DATASET RECORDS START

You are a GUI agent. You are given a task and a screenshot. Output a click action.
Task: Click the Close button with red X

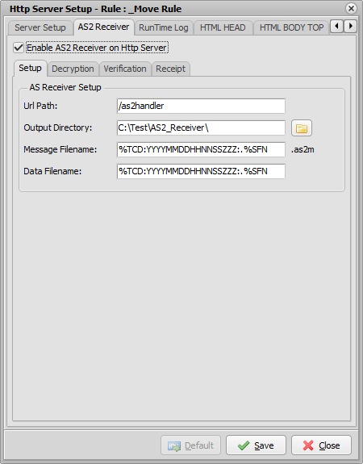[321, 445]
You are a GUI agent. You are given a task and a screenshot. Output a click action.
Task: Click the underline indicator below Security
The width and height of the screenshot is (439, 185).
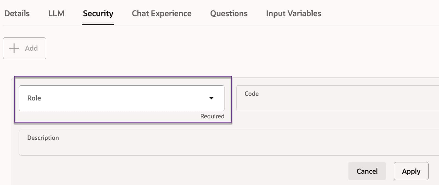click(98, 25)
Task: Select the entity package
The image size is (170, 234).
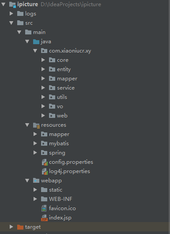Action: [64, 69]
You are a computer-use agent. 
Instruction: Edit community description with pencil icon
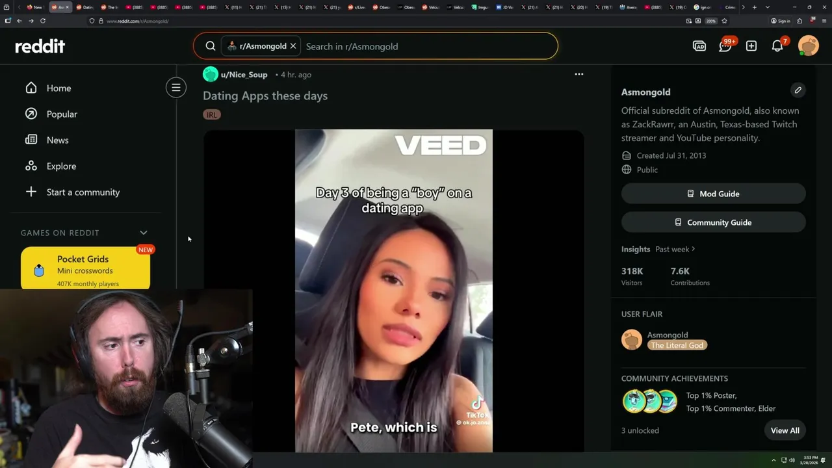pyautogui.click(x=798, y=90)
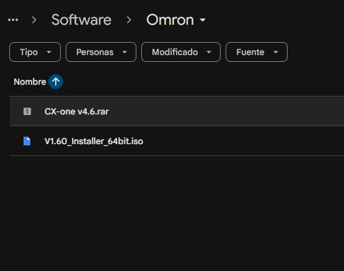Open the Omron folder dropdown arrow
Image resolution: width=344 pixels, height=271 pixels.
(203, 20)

DATASET RECORDS END
DATASET RECORDS START

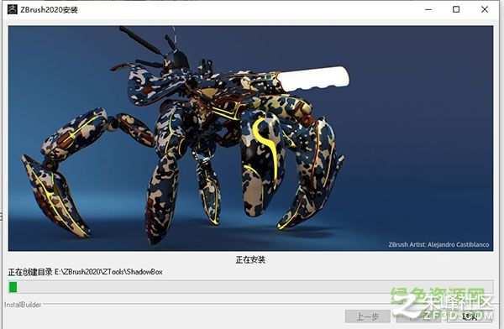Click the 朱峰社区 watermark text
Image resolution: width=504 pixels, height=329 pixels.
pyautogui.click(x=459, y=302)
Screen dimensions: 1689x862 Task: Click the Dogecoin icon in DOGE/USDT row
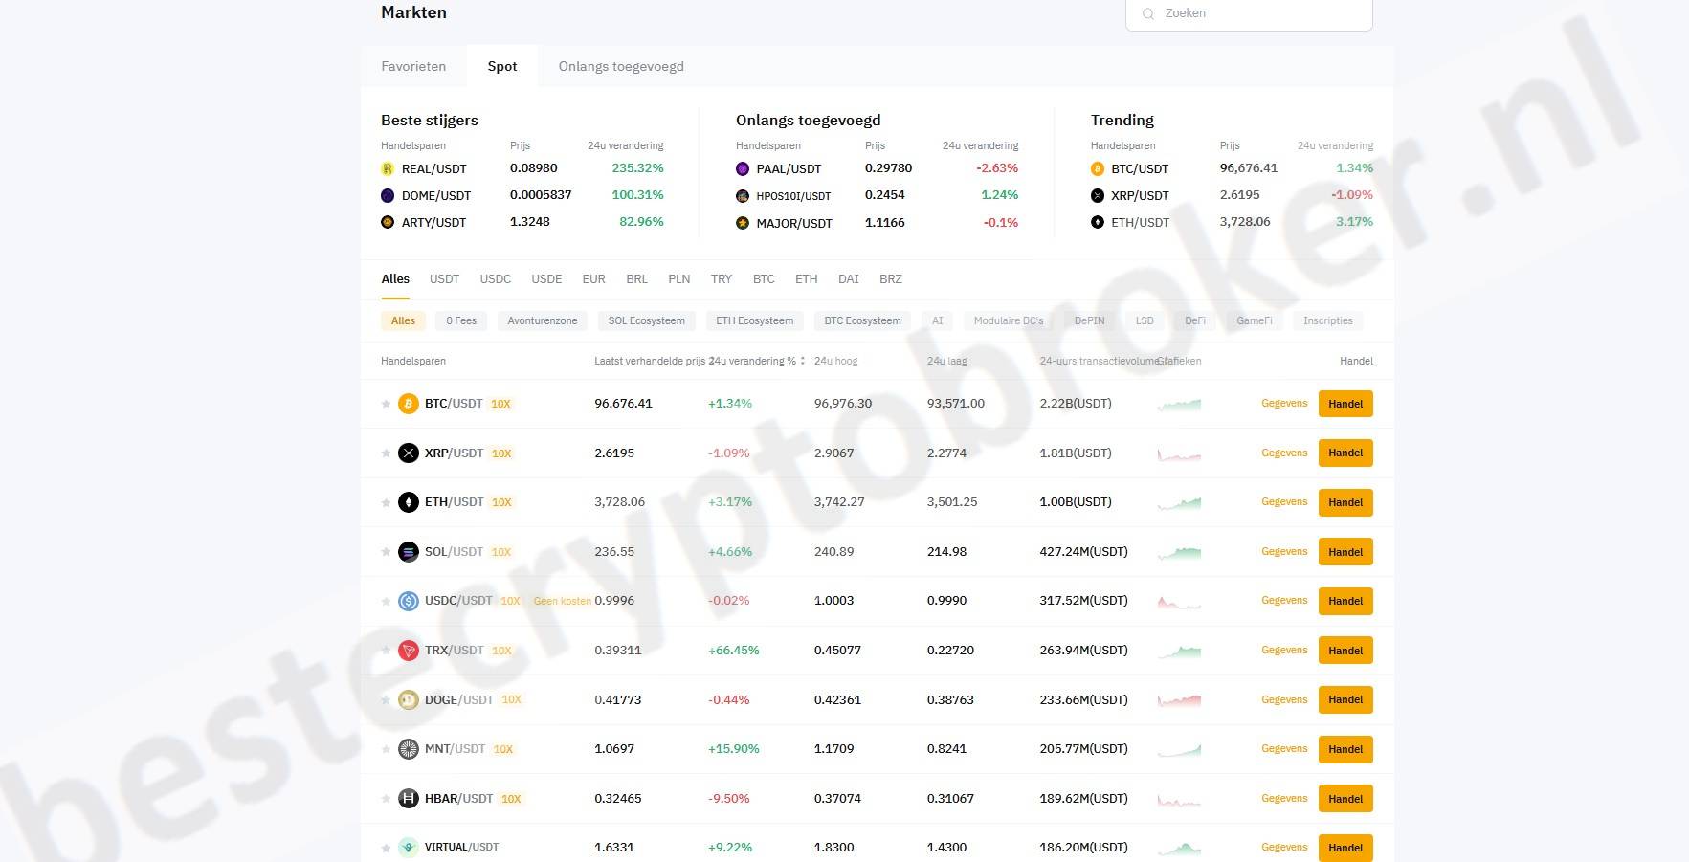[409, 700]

DATASET RECORDS END

• PROMPT: Go back to the lines above and output, exactly as they stand, the ones from the line containing "Task: Select the entity package" to the line containing "You are a computer-use agent.". Leave all pictures behind.

• ANSWER TO THE EXERCISE:
Task: Select the entity package
The image size is (170, 234).
Action: [64, 69]
You are a computer-use agent. 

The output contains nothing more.